# Mapmaking Discussion & Philosophy (WIP/Critique) > Software Discussion >  [GIMP Plug-in] Creating a starfield

## Sagenlicht

*********************************
Update 14.11.2008

Release 1.1

Changelog
Added an option to change the nebula opacityIf you had chosen not to add a nebula but set the param useCustomNebula to 'Yes' the script didnt execute. This has been fixed and the useCustomNebula param will now be ignored if you deselect the nebula.Added an option for the star size.Added an optional glitter effect to the stars

Please note, that atm if you choose bigger stars, less stars will be generated and your starfield will look much smaller. I wouldnt advice to select something larger than 'normal'. The 'tiny' option is equivalent to the original 1.0 star generation version.

Please let me know what you think about these changes  :Smile: 
*********************************


Hmm as I need to do a 2nd starfield for my monthly challenge I decided to wrap it up into a script as I dont like doing something similar twice that could be scripted  :Smile: 

As I couldnt find a starfield script I did one by myself (yes I know maybe my google-fu aint highly skilled).

A few words of explanation before you use this script.

Before you start using the script, open your image or create a new one. The script itself wont modify any existing layers but will add its own ones.

The script itself can do 3 things:

- Just create a starfield. Use this if you just need a simple starfield.
For this function please set both Nebula params to 'no' and ignore the Nebula Color.

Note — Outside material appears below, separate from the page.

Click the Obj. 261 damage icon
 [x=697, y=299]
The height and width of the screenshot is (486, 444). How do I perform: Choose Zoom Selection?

- Create a starfield with a 'random' Nebula. Use this if you want a starfield completly filled with a Nebula. 
For this function please set the 'Add a Nebula' param to 'Yes' and the 'Use a custom Nebula shape?' param to 'No'. Set the Nebula Color to whatever color you want, it is looking better with darker colors of its type, so if you wanna have a gray nebula just choose something like 50% gray or slightly darker or if you wanna have a green nebula chose a darker green.
You wanna use this function if you wanna do an excerpt of your galaxy within a nebula. I dont think you will need this function often, but at least its there  :Smile: 

- Create a starfield with a random shaped Nebula within your selection.
For this function you have to use the free selection tool before you start the plug-in. Select an area where you wanna have the nebula later on and start the script. Set both Nebula params to 'Yes' and and choose whatever color you like for the nebula. Again darker colors of its type are looking better.

Have fun with the script!

Attached is an example how you have to setup a Custom Nebula before you start the script and an example of the result. Please note that every starfield and nebula will look differently as I use random numbers to create them.

You find the script in your Filters Menu at Sci-Fi/Add Starfield. If you do not see the script, please read here, what you have to do.

If you tried to add a custom Nebula and you do not see one, you most likely forgot to add a selection before you started the script.

Please post any comments or problems you have with the plug-in.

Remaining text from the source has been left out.